Como afirma Juan Hernández Zubizarreta, “en estos momentos, no resulta extraño defender que el autoritarismo extremo esté dando paso a un nuevo neofascismo donde la necropolítica: el dejar morir a personas inocentes, racializadas y pobres; las prácticas racistas; la fragmentación de derechos según las categorías de personas; la criminalización de la solidaridad; la persecución de la disidencia; el agravamiento de las prácticas coloniales; los feminicidios de mujeres y disidentes de género a lo largo del planeta; las expropiaciones colectivas por medio del pago de la deuda externa; las expulsiones de millones de personas de sus tierras donde el nivel del mar se está “comiendo” la tierra habitada o las empresas transnacionales amputan sus recursos naturales, etc., se convierten en regla y no en excepción.

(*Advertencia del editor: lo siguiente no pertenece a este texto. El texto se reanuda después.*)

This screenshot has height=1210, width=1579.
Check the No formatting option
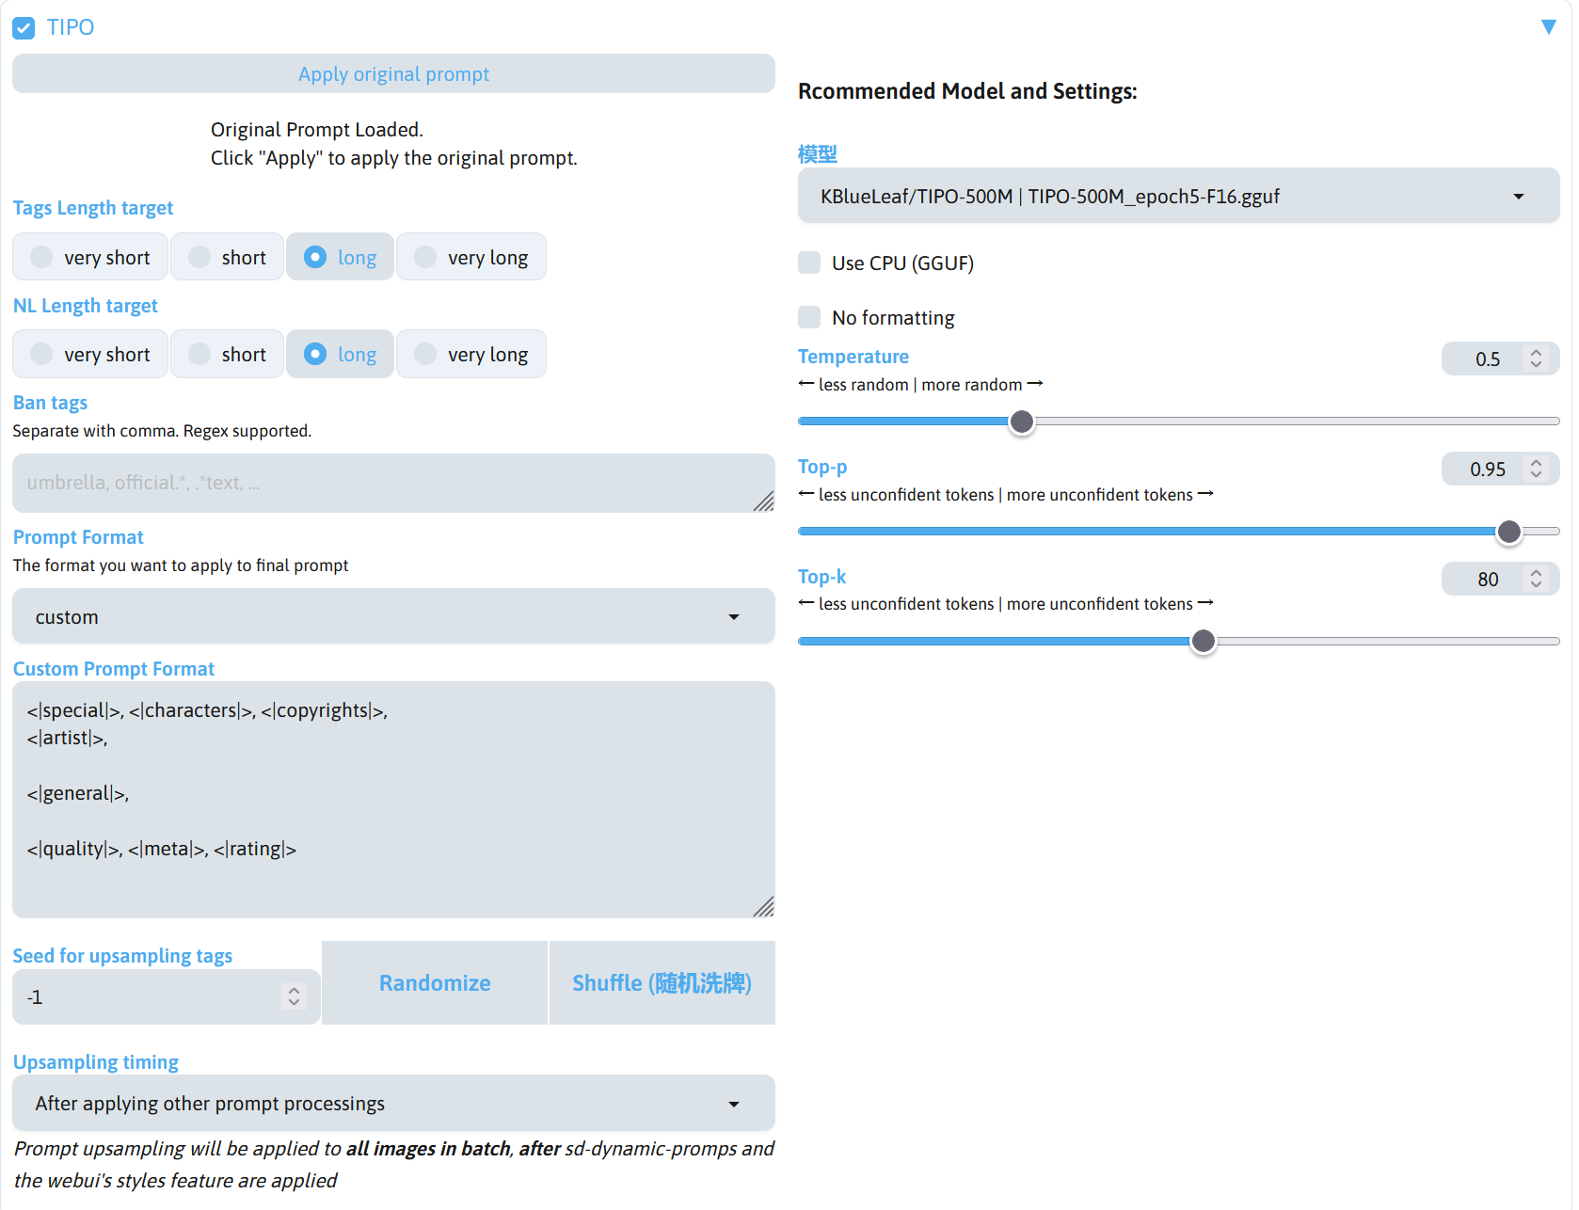click(809, 318)
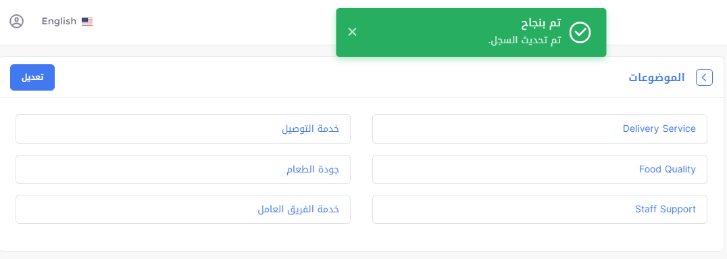727x259 pixels.
Task: Click the تعديل edit button
Action: click(32, 78)
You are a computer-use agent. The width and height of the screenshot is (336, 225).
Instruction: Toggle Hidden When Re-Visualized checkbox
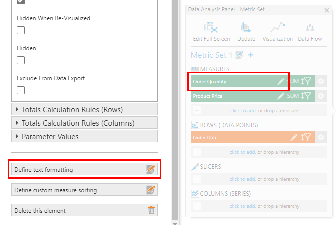pos(21,30)
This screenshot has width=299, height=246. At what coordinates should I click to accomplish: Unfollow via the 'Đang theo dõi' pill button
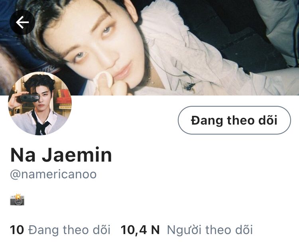click(x=234, y=120)
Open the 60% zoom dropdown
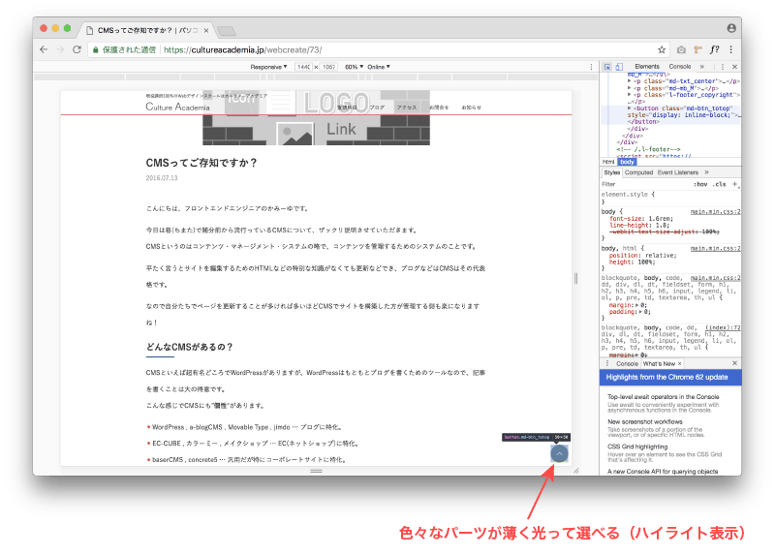Image resolution: width=775 pixels, height=555 pixels. point(351,67)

Hay una mezcla entre prácticas fascistas y totalitarias, que van transitando hacia un nuevo modelo neofascista. Los muros construidos a lo largo del planeta no son ajenos a esta lógica de dominación”.
Los túneles del tiempo y de la memoria nos retrotraen a otras épocas pasadas, como el fascismo de los años 30. Sin embargo, a diferencia de estos fascismos, que terminaron conformándose en dictaduras aún accediendo al poder por triunfo electoral, el neofascismo actual cala en esta sociedad líquida y es capaz de convivir con las actuales instituciones democráticas como si todo fuese tolerable, televisable y susceptible de ser democrático en la medida que es votable por un censo electoral en vigor, como si no hubiese un mañana que cuidar, ni un ayer con una larga trayectoria de lucha por generar principios y espacios sobre los que asentar los derechos humanos y la democracia.

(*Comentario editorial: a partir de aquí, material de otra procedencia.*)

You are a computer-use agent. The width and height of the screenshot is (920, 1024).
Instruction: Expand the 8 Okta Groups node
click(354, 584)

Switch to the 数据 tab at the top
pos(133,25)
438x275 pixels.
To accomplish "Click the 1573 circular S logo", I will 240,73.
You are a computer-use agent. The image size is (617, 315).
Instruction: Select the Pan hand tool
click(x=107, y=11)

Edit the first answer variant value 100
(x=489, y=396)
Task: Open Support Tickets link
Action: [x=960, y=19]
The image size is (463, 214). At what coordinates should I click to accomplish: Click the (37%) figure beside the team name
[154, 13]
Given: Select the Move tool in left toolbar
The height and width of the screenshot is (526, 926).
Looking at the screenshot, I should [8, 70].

La gravedad de un agujero negro atrae y engulle todo lo que encuentra a su alrededor. Y así como en el centro de la mayoría de las galaxias se conjetura que hay agujeros negros, tenemos la certeza de que hay núcleos centrales con prácticas políticas éticamente intolerables en muchos puntos del planeta. La extrema derecha, como los agujeros negros, se vale del miedo para ejercer su influjo. Prestemos atención a la atracción fatal que el neofascismo ejerce en el espacio político y cotidiano porque su dinámica le conduce a engullir todo lo que dejemos a su alcance: los derechos humanos, la soberanía popular, el poder judicial, etc.

Definitivamente, no hay vida digna en el espacio neofascista. Es preciso construir espacios globales de solidaridad internacional y reconfigurar el sistema internacional económico y de protección de los derechos humanos antes de que sea demasiado tarde y el planeta se extinga en manos de la última especie dominante: el homo economicus neofascista.

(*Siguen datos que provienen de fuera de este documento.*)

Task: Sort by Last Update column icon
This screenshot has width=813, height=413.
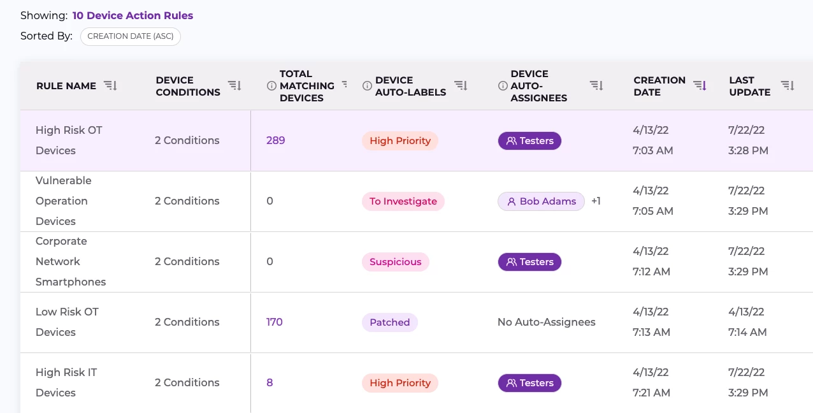Action: pyautogui.click(x=788, y=85)
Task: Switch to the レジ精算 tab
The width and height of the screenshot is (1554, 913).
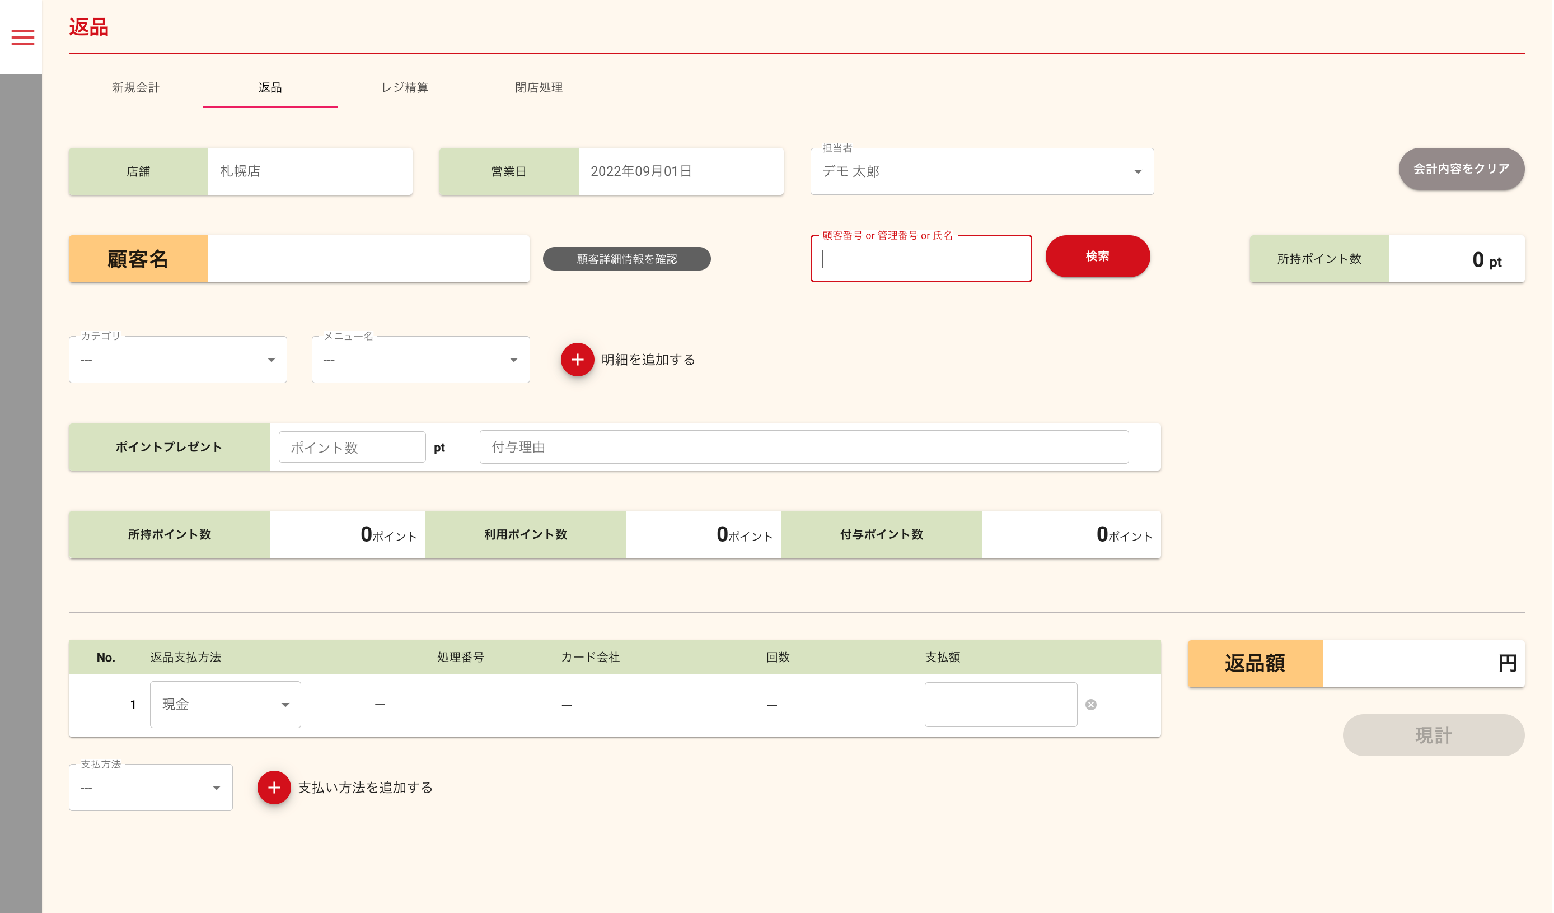Action: click(405, 88)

Como dicen Yayo Herrero y el feminismo, la clave es articular una agenda en torno a la sostenibilidad de la vida: ¿qué podemos hacer para garantizar condiciones de vida digna para las mayorías sociales —alimento, vivienda, tiempo para los proyectos propios, educación, salud, poder colectivo, corresponsabilidad en los cuidados…— en un planeta parcialmente agotado y con un calentamiento global irreversible? Mirar desde ahí nos conduce a propuestas bastante diferentes a las que pretende imponer el neofascismo, y a ponernos de acuerdo y entendernos. Es preciso asumir que la crisis ecológica, el racismo colonial y el patriarcado constituyen, junto con la explotación del trabajo humano, los pilares materiales de la crisis civilizatoria y avanzar en todos ellos es fundamental para abordarla.
Para Stephen Hawking el universo no solo tiene una historia, sino cualquier historia posible. Pongámonos manos a la obra, incluso si es domingo, porque como también dijo el estudioso de los agujeros negros, no es necesario invocar a Dios para que encienda la mecha y ponga el universo en funcionamiento.

Stephen Hawking, que estás en los cielos, envíanos una estrella, si no roja, de todos los colores posibles. Veremos si con ella, aquí, generamos un horizonte de sucesos que nos libre del neofascismo. Hagámoslo ensanchando el espacio personal y colectivo con una teoría de cuerdas hecha de lazos, empatía y afectos.